To be done: Please print the lines of the listing from the line with "This screenshot has height=473, width=1039." up to and including the line with "will tap(749, 497).", copying each one character for character. Print only those lines.

— Start Supplied information —

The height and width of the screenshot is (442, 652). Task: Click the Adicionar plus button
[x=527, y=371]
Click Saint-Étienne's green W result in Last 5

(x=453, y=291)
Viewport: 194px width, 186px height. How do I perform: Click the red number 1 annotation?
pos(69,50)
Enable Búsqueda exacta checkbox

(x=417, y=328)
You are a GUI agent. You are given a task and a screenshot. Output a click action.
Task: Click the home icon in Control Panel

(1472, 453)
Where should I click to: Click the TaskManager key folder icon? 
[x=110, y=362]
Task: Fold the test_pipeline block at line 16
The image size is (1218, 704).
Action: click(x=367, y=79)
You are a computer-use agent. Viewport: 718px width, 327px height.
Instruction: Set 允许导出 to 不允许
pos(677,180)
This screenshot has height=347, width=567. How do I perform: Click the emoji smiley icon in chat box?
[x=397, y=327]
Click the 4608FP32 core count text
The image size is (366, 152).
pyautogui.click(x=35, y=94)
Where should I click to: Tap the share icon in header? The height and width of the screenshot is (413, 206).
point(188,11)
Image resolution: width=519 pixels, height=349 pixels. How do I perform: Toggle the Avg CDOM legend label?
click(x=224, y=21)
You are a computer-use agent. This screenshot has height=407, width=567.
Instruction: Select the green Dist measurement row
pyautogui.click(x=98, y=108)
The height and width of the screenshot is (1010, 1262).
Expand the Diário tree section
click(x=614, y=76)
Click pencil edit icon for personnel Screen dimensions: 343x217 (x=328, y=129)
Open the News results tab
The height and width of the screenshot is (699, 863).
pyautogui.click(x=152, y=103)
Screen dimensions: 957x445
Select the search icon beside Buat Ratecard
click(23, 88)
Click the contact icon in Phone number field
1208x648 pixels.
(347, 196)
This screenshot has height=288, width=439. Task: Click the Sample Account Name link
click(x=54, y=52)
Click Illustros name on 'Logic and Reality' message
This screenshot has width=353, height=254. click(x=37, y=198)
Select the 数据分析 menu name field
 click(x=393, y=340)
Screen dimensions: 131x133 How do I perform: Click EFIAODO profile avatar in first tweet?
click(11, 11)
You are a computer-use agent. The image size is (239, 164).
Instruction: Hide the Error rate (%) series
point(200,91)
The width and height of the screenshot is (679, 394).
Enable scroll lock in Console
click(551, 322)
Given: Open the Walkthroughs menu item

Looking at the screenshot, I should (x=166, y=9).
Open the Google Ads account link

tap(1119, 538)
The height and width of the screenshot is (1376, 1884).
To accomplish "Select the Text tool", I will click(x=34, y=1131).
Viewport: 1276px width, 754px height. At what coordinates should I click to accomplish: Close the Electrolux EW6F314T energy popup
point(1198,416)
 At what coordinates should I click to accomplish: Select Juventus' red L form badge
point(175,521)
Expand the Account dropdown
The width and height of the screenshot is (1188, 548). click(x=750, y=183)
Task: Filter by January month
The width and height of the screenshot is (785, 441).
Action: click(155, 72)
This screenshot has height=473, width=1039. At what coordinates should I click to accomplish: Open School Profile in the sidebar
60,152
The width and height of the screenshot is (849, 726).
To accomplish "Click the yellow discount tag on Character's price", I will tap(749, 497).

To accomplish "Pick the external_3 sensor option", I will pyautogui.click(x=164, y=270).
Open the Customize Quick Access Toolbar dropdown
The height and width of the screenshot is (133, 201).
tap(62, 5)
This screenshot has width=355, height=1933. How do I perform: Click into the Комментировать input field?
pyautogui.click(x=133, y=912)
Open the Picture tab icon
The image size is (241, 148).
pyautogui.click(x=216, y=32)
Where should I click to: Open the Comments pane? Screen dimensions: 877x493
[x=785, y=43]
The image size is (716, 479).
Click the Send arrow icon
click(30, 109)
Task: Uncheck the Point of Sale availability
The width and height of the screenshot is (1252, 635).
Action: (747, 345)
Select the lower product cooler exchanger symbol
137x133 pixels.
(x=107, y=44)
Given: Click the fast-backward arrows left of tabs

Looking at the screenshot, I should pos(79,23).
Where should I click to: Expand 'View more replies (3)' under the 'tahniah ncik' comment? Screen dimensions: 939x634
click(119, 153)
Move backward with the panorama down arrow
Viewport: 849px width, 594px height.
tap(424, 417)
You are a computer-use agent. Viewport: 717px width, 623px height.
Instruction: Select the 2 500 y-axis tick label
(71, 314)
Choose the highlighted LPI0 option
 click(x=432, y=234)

— End Supplied information —

Answer to this task:
This screenshot has height=473, width=1039. At what coordinates should I click to accomplish: Open School Profile in the sidebar
60,152
The width and height of the screenshot is (849, 726).
To accomplish "Click the yellow discount tag on Character's price", I will tap(749, 497).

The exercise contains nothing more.